Collected data entries
______

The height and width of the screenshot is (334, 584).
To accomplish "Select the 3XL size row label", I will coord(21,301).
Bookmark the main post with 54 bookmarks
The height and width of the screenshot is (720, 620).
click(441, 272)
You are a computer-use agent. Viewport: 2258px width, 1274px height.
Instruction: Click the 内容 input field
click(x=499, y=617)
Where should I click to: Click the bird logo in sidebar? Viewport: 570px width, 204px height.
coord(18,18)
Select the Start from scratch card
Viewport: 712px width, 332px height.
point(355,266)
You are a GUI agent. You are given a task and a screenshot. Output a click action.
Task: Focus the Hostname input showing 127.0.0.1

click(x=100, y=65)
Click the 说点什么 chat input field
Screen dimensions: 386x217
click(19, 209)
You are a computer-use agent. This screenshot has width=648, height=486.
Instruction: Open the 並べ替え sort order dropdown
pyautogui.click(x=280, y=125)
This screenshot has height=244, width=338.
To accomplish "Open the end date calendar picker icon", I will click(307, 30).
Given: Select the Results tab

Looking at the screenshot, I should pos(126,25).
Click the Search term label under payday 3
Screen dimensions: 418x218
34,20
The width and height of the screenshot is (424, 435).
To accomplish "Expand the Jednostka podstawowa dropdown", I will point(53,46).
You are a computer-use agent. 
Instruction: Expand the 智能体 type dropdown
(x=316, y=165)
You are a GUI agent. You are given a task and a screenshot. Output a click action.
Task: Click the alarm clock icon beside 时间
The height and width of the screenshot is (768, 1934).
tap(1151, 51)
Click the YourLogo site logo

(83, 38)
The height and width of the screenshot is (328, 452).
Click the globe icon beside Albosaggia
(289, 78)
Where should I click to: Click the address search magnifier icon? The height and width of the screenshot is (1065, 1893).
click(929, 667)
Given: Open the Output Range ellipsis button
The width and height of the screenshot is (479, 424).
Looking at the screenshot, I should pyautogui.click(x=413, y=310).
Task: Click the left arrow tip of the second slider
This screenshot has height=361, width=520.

______

- WHAT IS EXPECTED
Search the entries for the word "accomplish". Copy every line where it occurs.

- SOLUTION TO THE PROBLEM
To accomplish "Select the 3XL size row label", I will coord(21,301).
To accomplish "Open the end date calendar picker icon", I will click(307, 30).
To accomplish "Expand the Jednostka podstawowa dropdown", I will point(53,46).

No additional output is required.